Me at the age of 18, watching the computing industry get cost-engineered, offshored, asset-stripped and shoved down a hole in the back of a former mattress factory in India: “Maybe I should use my skills in radio instead…”
Entire broadcasting products industry: *lazily runs out of ideas and switches entirely to mostly software-based products running on a cost-engineered offshore sourced PC for even the most basic and mission-critical systems*
Me at the age of 37: “man, I’m glad COVID-19 mitigation policies required me to be wearing a mask right now, as it just helpfully filtered out all the hot flying ammonia from an exploded Hong Kong fake capacitor”
Meet the old Chyron Mosaic. We have replacements to the old Chyron Mosaic racked up and ready to go, except that we were supposed to have Chyron’s assistance in turning up the systems but their support staff (who PREVIOUSLY worked from home all along, best I can tell) were furloughed months ago and have never been brought back to work.
Yesterday it mysteriously dumped a drive in its RAID array, which apparently is not a new thing for it. It has a RAID with five Samsung 512 gig SSDs and one just simply… ceased to be. I pulled the failed drive apart and looked inside but didn’t see any obvious signs of parts being blown up.
The objects below are a mic lavalier clip that simply isn’t strong enough to survive our extremely rigorous use (notably, nobody remembering to unclip it from their jacket before trying to put the mic away?)
Today it started freezing and locked up REALLY nicely to where I had to actually remove and reapply power to the box. Upon reconnecting the cord to the upper power supply, the machine powered up and all the fans came on. Upon reconnecting the lower one, it gave me a Capacitor Money Shot right in the face with the powerful stench of ammonia and metal oxides.
Somehow, though, after about five reboots, it lives just enough to be functional on air. What.

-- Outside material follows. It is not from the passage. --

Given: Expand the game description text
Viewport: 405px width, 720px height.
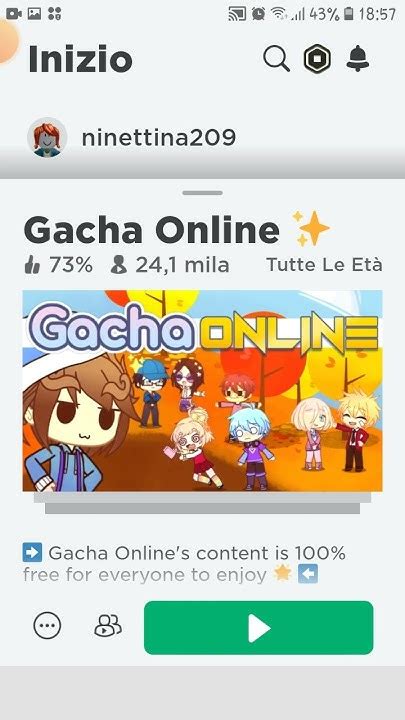Looking at the screenshot, I should tap(184, 563).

Why is everything on the SHITTIEST PCs imaginable? Sometimes I’m lucky when PC issues arise and it’s something as simple as the damn thing having overheated due to dust accumulation. This weather computer was lucky. One in our other studio just let out very expensive smoke that the vendor is balking at forcing back into it under warranty since the card that smoked went out of production before they even shipped the machine to us and its only replacement is several grand more expensive.
You may notice that in this video, as I take apart the weather computer, not a single thing inside it even remotely resembles industry standard PC parts, aside from the video cards. This Fiorina-Shenzhen (“HP”) workstation contains no standard replaceable parts, not even the cooling fans. They’re all molded into a giant plastic tray that costs several hundred dollars. Last time I had a fan failure on one of these, the tray things were still available. I have no idea if they still are.
The power supplies for the particular flavor of server chassis the Chyron Mosaic was built on are long out of availability and can’t even be opened for repair – they are spot welded shut. This was an “innovation” I first saw on Foxconn provided parts for “HP” servers.